** start Text excerpt **

Meanwhile, field effect transistors that are basic elements of a semiconductor integrated circuit have been scaled down as performance thereof has been improved. In recent years, it is not uncommon that field effect transistors have thin gate insulating films having an equivalent oxide thickness of about 1 nm. The dielectric breakdown voltage of a gate insulating film is significantly lowered as the thickness of the gate insulating film is decreased, and therefore a surge voltage to be prevented by an ESD protection element (hereinafter, simply referred to as a “protection voltage”) is also lowered as the dielectric breakdown voltage is lowered.
However, it is difficult to arbitrarily control the protection voltage of an ESD protection element. Particularly, in recent years, it has become very difficult to set the protection voltage to a low value appropriate to a very thin gate insulating film.
Against this backdrop, a method which makes it easy to set a protection voltage by using a MOS diode as a protection element has been reported (see, for example, Japanese Patent Laid-open No. 5-67777). However, since this known method is based on a wrong understanding that thin insulating films are not damaged by F-N (Fowler-Nordheim) current, its first concern is to suppress fluctuations in threshold voltage. For this reason, this method uses a normal MOS diode as a protection element. As a result, the resistance of the protection element is high when the protection element is in ON-state so that it is not possible to dissipate voltage quickly. In addition, it is necessary for the protection element to have an insulating film thinner than that of an element to be protected to adjust a protection voltage. However, it is difficult to form such a thin insulating film.
As described above, conventional ESD protection elements have a problem in that it is difficult to set a protection voltage to protect a very thin gate insulating film.
SUMMARY OF THE INVENTIONUnder the circumstances, it is an object of the present invention to provide a semiconductor device comprising an ESD protection element whose protection voltage can be easily set even when the semiconductor device includes a gate insulating film having a low dielectric breakdown voltage and a method for manufacturing such a semiconductor device.

** end Text excerpt **
** start Information shown **

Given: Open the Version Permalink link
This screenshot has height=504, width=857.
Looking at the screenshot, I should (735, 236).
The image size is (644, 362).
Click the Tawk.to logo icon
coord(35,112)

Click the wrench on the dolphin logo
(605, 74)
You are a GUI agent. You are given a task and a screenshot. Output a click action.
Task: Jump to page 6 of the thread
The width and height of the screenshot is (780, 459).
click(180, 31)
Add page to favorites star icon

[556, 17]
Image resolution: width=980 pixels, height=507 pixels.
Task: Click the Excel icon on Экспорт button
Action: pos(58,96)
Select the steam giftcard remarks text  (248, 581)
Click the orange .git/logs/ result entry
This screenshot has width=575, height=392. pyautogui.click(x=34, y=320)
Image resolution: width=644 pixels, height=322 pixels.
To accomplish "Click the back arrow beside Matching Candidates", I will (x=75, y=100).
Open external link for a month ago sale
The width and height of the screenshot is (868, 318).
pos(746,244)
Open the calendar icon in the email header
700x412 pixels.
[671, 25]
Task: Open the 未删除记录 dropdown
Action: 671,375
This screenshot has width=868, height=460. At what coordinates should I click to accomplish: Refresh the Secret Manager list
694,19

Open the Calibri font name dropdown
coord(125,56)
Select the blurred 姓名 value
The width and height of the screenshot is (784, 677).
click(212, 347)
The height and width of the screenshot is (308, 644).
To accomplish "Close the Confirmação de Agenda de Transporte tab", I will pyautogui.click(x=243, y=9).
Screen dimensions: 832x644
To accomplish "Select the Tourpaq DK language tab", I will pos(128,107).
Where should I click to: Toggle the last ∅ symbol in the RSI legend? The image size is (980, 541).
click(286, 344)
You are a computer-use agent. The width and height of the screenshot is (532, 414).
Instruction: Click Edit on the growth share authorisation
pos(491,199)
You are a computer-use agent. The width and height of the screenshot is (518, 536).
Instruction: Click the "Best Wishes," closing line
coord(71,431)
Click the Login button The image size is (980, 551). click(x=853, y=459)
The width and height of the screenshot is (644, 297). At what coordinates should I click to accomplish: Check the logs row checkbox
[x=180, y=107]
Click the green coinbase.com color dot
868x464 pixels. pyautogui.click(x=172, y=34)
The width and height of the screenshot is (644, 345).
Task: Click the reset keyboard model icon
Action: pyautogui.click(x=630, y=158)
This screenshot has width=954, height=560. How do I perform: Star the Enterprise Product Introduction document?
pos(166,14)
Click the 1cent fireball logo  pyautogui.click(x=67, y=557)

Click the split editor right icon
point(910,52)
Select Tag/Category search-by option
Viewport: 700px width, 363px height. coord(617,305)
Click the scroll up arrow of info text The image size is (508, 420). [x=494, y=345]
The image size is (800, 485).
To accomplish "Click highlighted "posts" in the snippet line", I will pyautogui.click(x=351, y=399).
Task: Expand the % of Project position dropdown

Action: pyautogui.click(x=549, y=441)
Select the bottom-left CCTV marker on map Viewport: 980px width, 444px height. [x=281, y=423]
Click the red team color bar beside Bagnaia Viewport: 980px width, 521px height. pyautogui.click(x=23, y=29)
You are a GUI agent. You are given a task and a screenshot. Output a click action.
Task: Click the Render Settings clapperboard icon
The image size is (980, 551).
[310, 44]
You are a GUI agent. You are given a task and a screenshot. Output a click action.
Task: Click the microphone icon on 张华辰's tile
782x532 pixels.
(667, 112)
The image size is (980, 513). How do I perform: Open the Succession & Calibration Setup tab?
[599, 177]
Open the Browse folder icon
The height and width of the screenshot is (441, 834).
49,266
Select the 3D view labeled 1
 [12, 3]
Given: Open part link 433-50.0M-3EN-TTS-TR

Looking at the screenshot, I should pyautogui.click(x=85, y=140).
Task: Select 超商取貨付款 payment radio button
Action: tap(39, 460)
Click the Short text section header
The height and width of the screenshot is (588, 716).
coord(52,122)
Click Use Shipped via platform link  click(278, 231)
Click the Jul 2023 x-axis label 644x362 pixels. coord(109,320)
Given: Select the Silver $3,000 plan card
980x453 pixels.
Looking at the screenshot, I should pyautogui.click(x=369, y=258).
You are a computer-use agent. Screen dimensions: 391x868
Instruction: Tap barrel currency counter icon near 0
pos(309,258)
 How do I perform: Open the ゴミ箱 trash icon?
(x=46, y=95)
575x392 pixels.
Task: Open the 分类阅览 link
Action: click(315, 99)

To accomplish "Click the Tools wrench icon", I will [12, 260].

** end Information shown **

- Set of tasks:
[1] In the ESD protection text, why does the known method from Japanese Patent Laid-open No. 5-67777 use a normal MOS diode as its protection element? Answer in one to three sentences.
[2] Continue the ESD protection text from the point where it stops.

- Answer list:
[1] That method rests on the mistaken belief that thin insulating films are not damaged by F-N (Fowler-Nordheim) current. Because of this, its first concern is to suppress fluctuations in threshold voltage, and so it uses a normal MOS diode as the protection element.

[2]
A semiconductor device according to a first aspect of the present invention includes: a semiconductor substrate including first and second element regions of first conductivity-type isolated from each other; a MOS transistor including a first gate insulating film provided on the first element region, a first gate electrode provided on the first gate insulating film, and first impurity regions of second conductivity-type provided in the first element region on both sides of the first gate electrode; and an ESD protection element including a second gate insulating film provided on the second element region and having substantially the same thickness as the first gate insulating film, a second gate electrode provided on the second gate insulating film and connected to the first gate electrode, and second impurity regions of second conductivity-type provided in the second element region on both sides of the second gate electrode.
A semiconductor device according to a second aspect of the present invention includes: a semiconductor substrate including first and second element regions of first conductivity-type isolated from each other; a MOS transistor including a first gate insulating film provided on the first element region, a first gate electrode provided on the first gate insulating film, and first impurity regions of second conductivity-type provided in the first element region on both sides of the first gate electrode; and an ESD protection element including a second gate insulating film provided on the second element region and having substantially the same thickness as the first gate insulating film, a second gate electrode provided on the second gate insulating film and connected to the first gate electrode, and second impurity regions of second conductivity-type provided in the second element region on both sides of the second gate electrode, each of the second impurity regions of the ESD protection element being offset with respect to the second gate electrode.
A method for manufacturing a semiconductor device according to a third aspect of the present invention includes: forming a film of a gate insulating material on first and second element regions of first conductivity-type isolated from each other and provided in a semiconductor substrate; forming a film of an electrode material on the film of a gate insulating material; patterning the film of a gate insulating material and the film of an electrode material to form a first gate insulating film and a first gate electrode on the first element region and to form a second gate insulating film and a second gate electrode on the second element region; implanting second conductivity-type impurity ions into only the first element region by using the first gate electrode as a mask to form extension regions; forming first and second gate side walls made of an insulating material on the side faces of the first and second gate electrodes, respectively; and implanting second conductivity-type impurity ions into the first and second element regions by using the first and second gate side walls and the first and second gate electrodes as a mask to form first and second impurity regions.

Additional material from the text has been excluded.